The committee report states: “The Scottish Government must ensure that additional financial resource is available to ensure that people can be trained to support the process of registering postal votes and to allow for widespread public information campaigns on postal voting.”
Mr Kidd said: “We want to see a clear plan of education and encouragement with regards to postal voting.
“But more than this, the process must be simplified.
“This cannot become a barrier to anyone casting their ballot at next year’s election.”
Deputy convener Patrick Harvie said: “Confidence in our election process is vital and the Bill sets out clear contingency plans to allow next year’s elections to take place.
“But the measures in the Bill give broad powers to Scottish Government ministers.
“For a Bill which will sit at the heart of how our democracy functions, there must be parliamentary scrutiny on key decisions such as extending the ballot over multiple days.

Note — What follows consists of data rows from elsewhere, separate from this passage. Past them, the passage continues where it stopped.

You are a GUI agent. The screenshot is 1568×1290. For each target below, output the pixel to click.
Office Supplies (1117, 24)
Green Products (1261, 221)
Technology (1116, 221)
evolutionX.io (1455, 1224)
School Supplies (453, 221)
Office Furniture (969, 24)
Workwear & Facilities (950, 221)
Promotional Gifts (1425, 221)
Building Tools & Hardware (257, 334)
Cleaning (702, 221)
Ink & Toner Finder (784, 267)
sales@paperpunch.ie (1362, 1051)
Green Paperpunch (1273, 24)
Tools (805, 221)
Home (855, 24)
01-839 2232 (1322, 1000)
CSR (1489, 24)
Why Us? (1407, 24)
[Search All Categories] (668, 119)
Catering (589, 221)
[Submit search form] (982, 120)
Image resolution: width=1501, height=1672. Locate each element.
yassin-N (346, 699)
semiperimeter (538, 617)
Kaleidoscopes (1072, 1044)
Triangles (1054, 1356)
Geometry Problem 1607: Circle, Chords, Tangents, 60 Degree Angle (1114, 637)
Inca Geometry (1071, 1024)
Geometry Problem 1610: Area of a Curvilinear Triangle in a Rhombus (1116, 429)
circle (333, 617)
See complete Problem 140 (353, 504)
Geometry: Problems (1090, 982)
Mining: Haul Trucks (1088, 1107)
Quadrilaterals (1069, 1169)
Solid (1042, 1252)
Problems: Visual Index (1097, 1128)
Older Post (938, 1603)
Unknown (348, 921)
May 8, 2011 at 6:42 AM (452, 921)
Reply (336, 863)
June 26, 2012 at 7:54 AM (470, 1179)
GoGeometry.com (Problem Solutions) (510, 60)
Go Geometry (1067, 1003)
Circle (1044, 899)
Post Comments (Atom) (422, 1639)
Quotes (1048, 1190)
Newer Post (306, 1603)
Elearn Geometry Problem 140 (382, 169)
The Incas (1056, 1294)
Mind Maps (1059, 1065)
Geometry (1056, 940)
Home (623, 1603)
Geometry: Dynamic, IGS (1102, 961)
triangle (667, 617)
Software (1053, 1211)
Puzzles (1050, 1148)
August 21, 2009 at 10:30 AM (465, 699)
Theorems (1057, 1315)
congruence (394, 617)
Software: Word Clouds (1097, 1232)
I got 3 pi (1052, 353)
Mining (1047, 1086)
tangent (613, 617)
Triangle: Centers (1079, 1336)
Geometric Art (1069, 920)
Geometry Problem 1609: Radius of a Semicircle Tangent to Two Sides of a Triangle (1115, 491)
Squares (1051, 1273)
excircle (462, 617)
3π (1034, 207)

“These decisions must not be taken by ministers alone and must be subject to scrutiny.”
A Scottish Government spokeswoman said: “The Scottish General Election (Coronavirus) Bill, developed in partnership with the Electoral Management Board, the Electoral Commission, the Scottish Parliament and other political parties, includes measures to help ensure polling can go ahead and that voters will be able to vote safely in person in May as planned.
“The Bill contains contingency measures to ensure virus conditions can be taken into account in ensuring the safe delivery of the election.
“We are grateful to the committee for its report and will consider its recommendations carefully. The Government is working with Electoral Registration Officers to ensure they have sufficient resources to process the expected increase in postal voting.”